**WHAT IS BEING ASKED:** Count how many lines of the records below contain the string "Tissus", matching case exactly, and reply with that number alone.

**RECORD SET:**
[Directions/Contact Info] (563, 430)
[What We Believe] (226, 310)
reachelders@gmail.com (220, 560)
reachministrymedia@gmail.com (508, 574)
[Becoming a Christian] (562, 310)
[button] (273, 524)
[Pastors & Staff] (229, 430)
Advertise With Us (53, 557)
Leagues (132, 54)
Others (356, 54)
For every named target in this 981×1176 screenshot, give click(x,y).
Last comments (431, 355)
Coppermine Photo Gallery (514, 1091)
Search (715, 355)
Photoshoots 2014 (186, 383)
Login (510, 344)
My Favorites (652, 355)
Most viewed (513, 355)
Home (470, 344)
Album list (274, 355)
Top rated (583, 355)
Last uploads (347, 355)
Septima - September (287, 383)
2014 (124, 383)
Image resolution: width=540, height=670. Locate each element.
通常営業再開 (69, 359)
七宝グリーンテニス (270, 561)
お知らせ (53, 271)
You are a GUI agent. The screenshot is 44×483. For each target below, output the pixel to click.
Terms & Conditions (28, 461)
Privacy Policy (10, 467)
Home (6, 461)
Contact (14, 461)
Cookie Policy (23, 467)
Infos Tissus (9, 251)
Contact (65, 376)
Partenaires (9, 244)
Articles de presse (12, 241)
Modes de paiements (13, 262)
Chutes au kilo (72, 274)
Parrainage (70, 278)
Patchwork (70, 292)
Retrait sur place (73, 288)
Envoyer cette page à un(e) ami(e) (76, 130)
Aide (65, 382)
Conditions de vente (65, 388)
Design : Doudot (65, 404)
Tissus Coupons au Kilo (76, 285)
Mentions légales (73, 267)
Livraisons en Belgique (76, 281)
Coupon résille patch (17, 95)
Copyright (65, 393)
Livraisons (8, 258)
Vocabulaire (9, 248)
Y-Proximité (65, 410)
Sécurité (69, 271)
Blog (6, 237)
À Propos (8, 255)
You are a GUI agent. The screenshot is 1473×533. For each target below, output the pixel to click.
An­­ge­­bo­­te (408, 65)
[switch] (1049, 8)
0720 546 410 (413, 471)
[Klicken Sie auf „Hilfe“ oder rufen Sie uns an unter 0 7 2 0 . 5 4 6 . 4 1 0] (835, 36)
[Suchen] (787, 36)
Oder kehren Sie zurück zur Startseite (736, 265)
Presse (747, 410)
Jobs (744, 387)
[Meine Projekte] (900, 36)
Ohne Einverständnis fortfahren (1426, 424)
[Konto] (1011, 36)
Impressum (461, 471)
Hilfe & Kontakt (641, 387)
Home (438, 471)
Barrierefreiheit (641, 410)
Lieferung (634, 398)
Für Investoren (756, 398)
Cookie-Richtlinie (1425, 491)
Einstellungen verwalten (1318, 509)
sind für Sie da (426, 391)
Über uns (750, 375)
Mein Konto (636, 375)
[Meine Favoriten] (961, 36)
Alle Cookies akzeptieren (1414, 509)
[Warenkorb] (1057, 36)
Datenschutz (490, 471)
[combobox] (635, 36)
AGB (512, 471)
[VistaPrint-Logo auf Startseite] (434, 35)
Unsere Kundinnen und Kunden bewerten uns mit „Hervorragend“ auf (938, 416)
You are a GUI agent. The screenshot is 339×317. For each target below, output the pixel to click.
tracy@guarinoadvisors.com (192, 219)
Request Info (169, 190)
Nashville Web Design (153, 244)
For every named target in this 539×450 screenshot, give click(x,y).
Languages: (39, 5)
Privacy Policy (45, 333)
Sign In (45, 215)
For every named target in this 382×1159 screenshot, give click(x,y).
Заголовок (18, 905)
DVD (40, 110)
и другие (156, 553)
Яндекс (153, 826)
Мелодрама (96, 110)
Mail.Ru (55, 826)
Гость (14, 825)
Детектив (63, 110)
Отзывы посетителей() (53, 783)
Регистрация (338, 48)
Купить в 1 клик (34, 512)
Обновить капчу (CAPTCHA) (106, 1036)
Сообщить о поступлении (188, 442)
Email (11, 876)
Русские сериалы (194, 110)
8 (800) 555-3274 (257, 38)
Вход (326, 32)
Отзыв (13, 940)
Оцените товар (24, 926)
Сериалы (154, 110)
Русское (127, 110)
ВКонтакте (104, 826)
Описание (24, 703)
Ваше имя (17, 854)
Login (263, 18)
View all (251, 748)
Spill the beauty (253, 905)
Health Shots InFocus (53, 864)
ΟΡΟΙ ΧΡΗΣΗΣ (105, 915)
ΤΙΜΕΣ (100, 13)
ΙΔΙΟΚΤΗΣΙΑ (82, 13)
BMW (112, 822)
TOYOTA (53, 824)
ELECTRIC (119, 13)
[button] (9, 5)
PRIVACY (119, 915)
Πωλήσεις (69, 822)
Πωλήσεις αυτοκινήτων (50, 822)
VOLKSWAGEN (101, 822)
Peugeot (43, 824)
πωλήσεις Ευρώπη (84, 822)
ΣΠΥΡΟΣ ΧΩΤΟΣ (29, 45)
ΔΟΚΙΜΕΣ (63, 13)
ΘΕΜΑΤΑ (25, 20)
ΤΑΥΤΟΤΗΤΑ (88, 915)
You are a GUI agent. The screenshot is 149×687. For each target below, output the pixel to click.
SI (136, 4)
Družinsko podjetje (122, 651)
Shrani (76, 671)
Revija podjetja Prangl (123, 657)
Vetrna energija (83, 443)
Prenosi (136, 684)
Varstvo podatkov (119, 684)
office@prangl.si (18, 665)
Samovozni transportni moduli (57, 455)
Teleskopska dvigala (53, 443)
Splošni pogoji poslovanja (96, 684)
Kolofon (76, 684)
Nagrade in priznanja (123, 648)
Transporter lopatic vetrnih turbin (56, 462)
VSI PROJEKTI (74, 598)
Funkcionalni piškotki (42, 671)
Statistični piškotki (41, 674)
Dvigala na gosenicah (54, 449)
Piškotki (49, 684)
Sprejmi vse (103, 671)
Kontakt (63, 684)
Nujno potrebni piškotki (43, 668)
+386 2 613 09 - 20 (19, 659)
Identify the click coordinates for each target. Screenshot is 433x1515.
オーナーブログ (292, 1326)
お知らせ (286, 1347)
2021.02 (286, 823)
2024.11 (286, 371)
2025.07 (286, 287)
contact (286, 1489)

**RESPONSE FOR THIS EXERCISE:** 2